摘要: 目的探讨过氧化物酶体增殖物激活受体γ(PPARγ)对脑内胰岛素受体底物-4(IRS-4)基因表达的影响。方法体外实验采
用原代培养1周的大鼠皮层神经元,用10 μmol/L PPARγ激动剂罗格列酮分别处理0、1、4、24 h;体内实验选取成年C57BL/6J小
鼠和脑内PPARγ条件性敲除(BKO)小鼠,分别按12 mg/kg腹腔注射罗格列酮(10% DMSO溶解)或同等剂量10% DMSO作用
12 h。利用MTT法检测原代培养皮层神经元存活率;实时定量PCR法检测神经元及皮层组织内IRS-4 mRNA的变化情况。结
果各处理组皮层神经元存活率与对照组相比无显著性差异;罗格列酮处理的皮层神经元,C57BL/6J小鼠和BKO小鼠皮层内
IRS-4 mRNA水平较对照组均明显增高;未处理的BKO小鼠皮层内IRS-4 mRNA水平较对照组显著降低。结论PPARγ在神经
系统中能够促进IRS-4表达。

Abstract: Objective To investigate the effect of peroxisome proliferator-activated receptors γ (PPARγ) on insulin receptor
substrate-4 (IRS-4) gene expression in the brain. Methods Primarily cultured cortical neurons from E17-18 Sprague Dawley
rats, after 1 week of plating, were exposed to 10 μmol/L PPARγ agonist rosiglitazone for 0, 1, 4 or 24 h. Adult C57BL/6J mice or
conditional brain PPARγ knock-out mice (B-PPARγ-KO, BKO) received an intraperitoneal injection of rosiglitazone in 10%
DMSO at 12 mg/kg or injection of the same volume of saline containing 10% DMSO. The effect of rosiglitazone on the survival
of the neurons was examined by MTT assay. The expression of IRS-4 mRNA was analyzed by real-time quantitative PCR.
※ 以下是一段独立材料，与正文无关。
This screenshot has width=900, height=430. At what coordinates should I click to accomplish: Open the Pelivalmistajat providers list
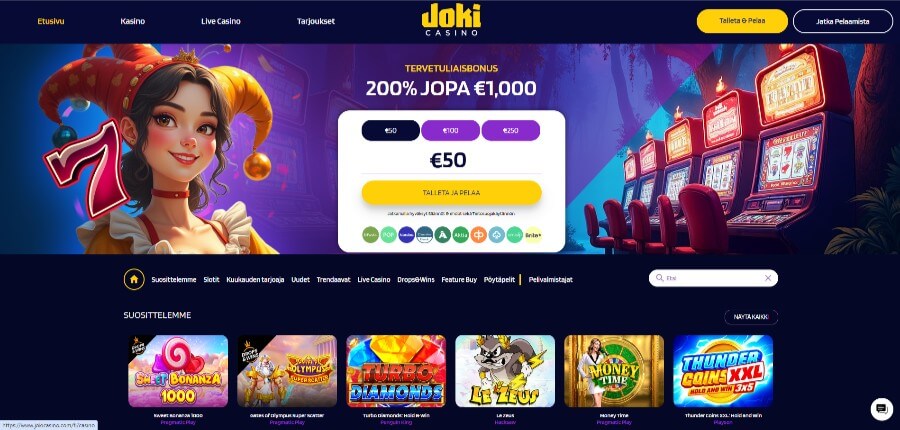[x=550, y=280]
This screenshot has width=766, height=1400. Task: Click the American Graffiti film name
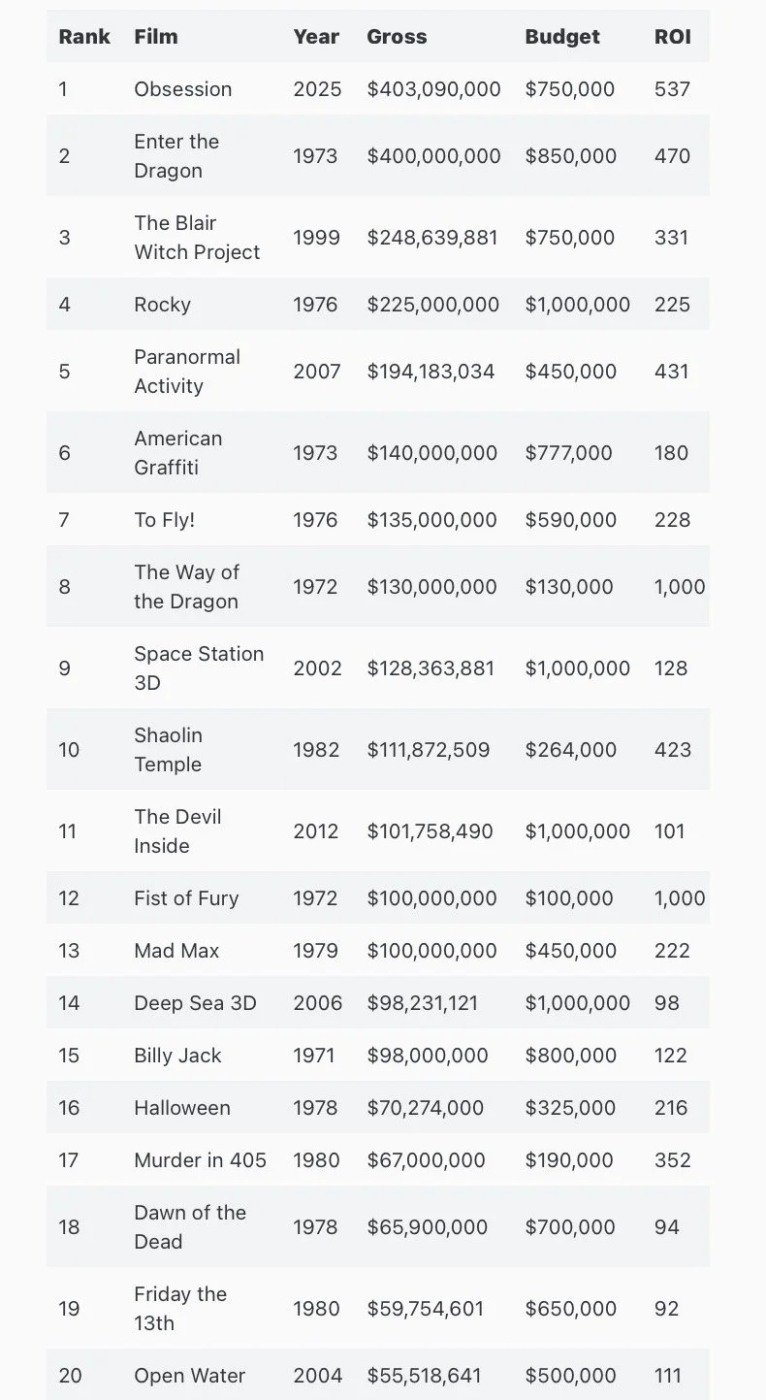coord(178,453)
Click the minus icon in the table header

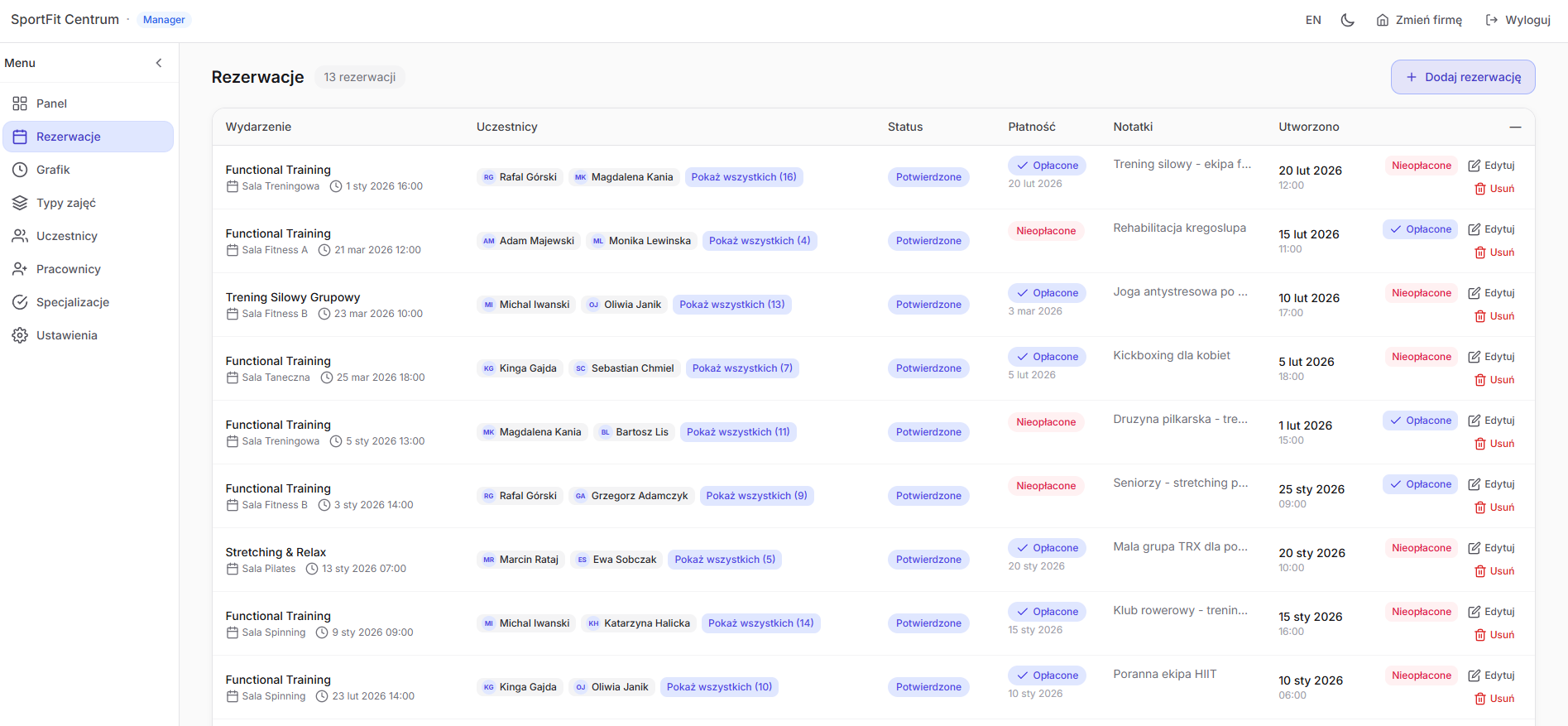(x=1515, y=127)
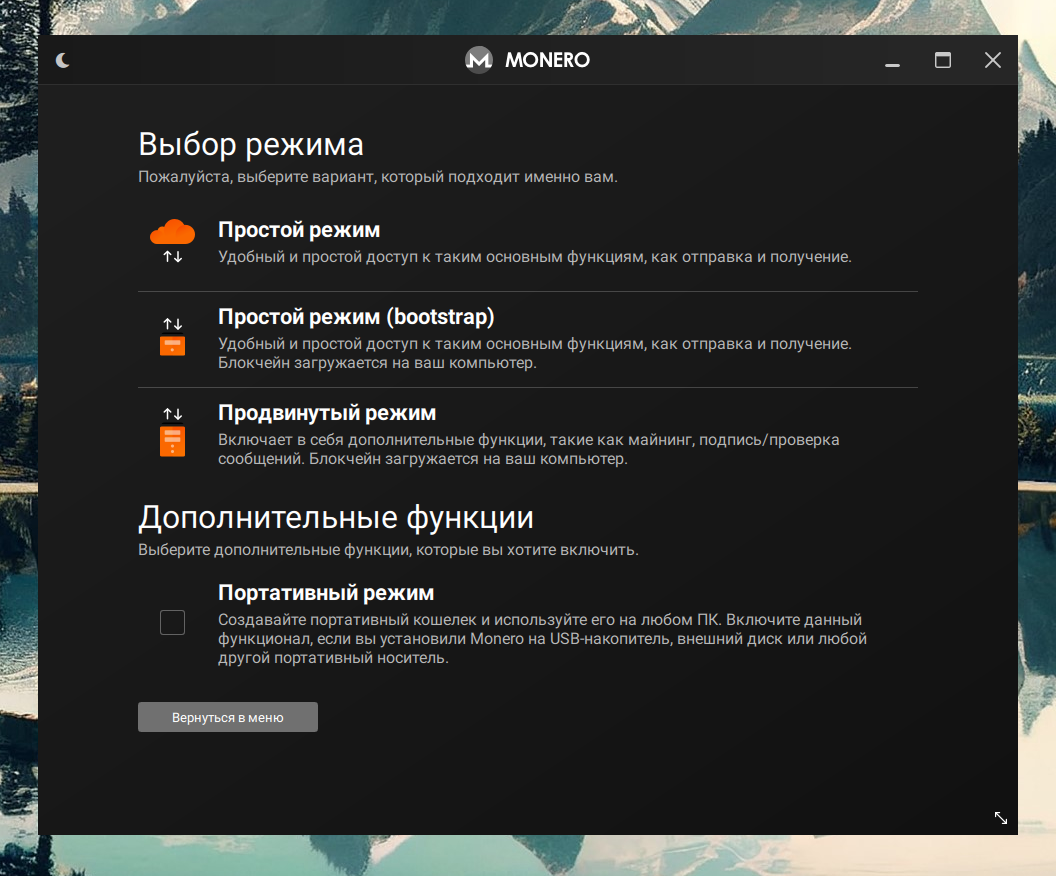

Results The survival of the cortical neurons showed no significant difference between the agonist groups and the control
group. The expression of IRS-4 mRNA was significantly up-regulated in the cortical tissues and neurons of the agonist groups
compared with the control groups (P<0.05), but in BKO mice without treatment, IRS-4 mRNA expression was significantly
down-regulated (P<0.05). Conclusion PPARγ can enhance the expression of IRS-4 mRNAin the brain.